Après avoir magnifié à outrance la relation conflictuelle entre Nicolas Sarkozy et François Fillon, montré à coups de «Unes» brûlantes leur impossible vie commune, détaillée à coups d’arguments massue la fin d’un cycle qui doit nécessairement séparer les deux hommes, voilà que l’affirmation est moins certaine, que le départ de François Fillon devient moins acquis. Plusieurs raisons expliquent ce changement de tonalité.
La première est que l’homme que le microcosme parisien avait érigé comme incontournable successeur de François Fillon à Matignon, le ministre de l’Energie et de l’Ecologie, Jean-Louis Borloo, semble avoir été victime collatérale de la crise sociale sur les retraites. Sa manière de gérer les pénuries dues aux blocages des raffineries par les syndicats a donné un avant-goût de ce que pourrait être le style de l’homme une fois intronisé Premier ministre. Ses détracteurs lui reprochent, ultime insulte, un manque de courage et de savoir-faire alors qu’il était personnellement en charge du secteur de l’Energie. La seconde raison est que les signes encore discrets d’opposition qu’avait montrés l’establishment UMP, qu’il s’agisse du groupe parlementaire ou des ténors du parti contre Jean-Louis Borloo, sont en train de devenir des mouvements d’obstruction ouverts et assumer contre sa nomination.
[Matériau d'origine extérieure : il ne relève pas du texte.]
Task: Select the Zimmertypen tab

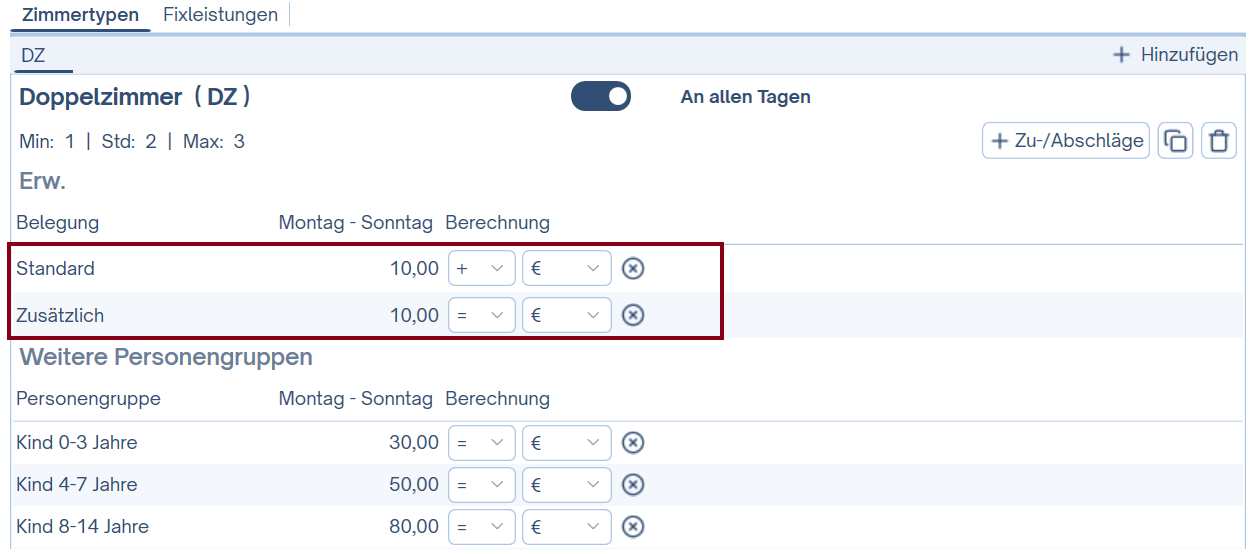Action: coord(80,15)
Tous adressent des messages convergents sur l’erreur politique à choisir un profil comme celui de Jean-Louis Borloo.
Cette mauvaise humeur inédite de la majorité s’accompagne par un plébiscite de François Fillon dont les nombreuses qualités de modération, de sang-froid, de savoir gouverner sont louées comme autant de raisons de le maintenir dans sa fonction. Le commentaire dominant au sein de la majorité est qu’il les a jugés complémentaires : Face à l’excitation et à l’éparpillement de l’un se trouvent la retenue et la concentration de l’autre. Nicolas Sarkozy se trouve actuellement dans la position d’un président qui ne peut imposer ses choix et ses préférences sans courir le risque d’aller à contresens de ce que voudrait sa majorité.
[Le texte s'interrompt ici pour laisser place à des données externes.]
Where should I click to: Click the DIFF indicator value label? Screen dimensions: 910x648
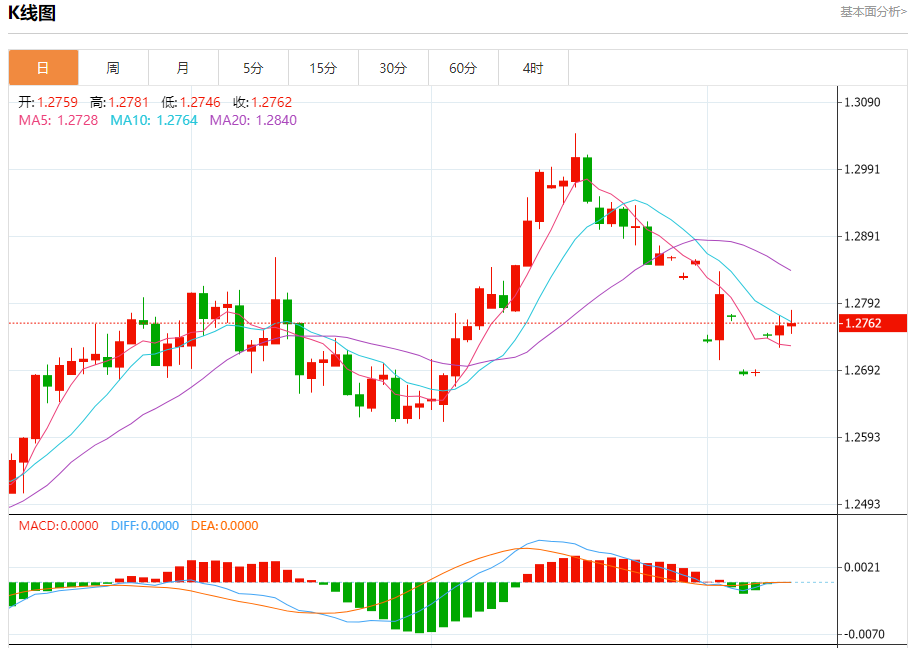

Et la question à laquelle il doit apporter une réponse : Quel est le profil du Premier ministre qui, non seulement devrait l’aider à préparer la reconquête de l’Elysée, mais à garantir l’adhésion de sa propre famille politique et à ne pas créer des maquis d’oppositions domestiques ?
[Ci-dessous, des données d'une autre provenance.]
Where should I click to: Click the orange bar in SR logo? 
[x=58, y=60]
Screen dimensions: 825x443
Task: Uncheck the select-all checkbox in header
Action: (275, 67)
Mais la grande raison qui milite tout de même pour le départ de François Fillon est que si le président est dans l’obligation politique de le garder, quitte à chambouler l’ensemble du gouvernement, cela aura un seul sens : c’est que les deux hommes vont fatalement inaugurer une période de cohabitation active. Le François Fillon, avaleur de couleuvres, potiche gouvernementale des premières années du quinquennat, figurant inactif des institutions, risque de reprendre l’envie d’exercer ses prérogatives de Premier ministre, de marquer sa différence. Si Nicolas Sarkozy accepte ce scénario, c’est qu’il aura abandonné l’habit de l’hyper président qui a toujours été son label et qui lui a porté plus de déboires que de réussites.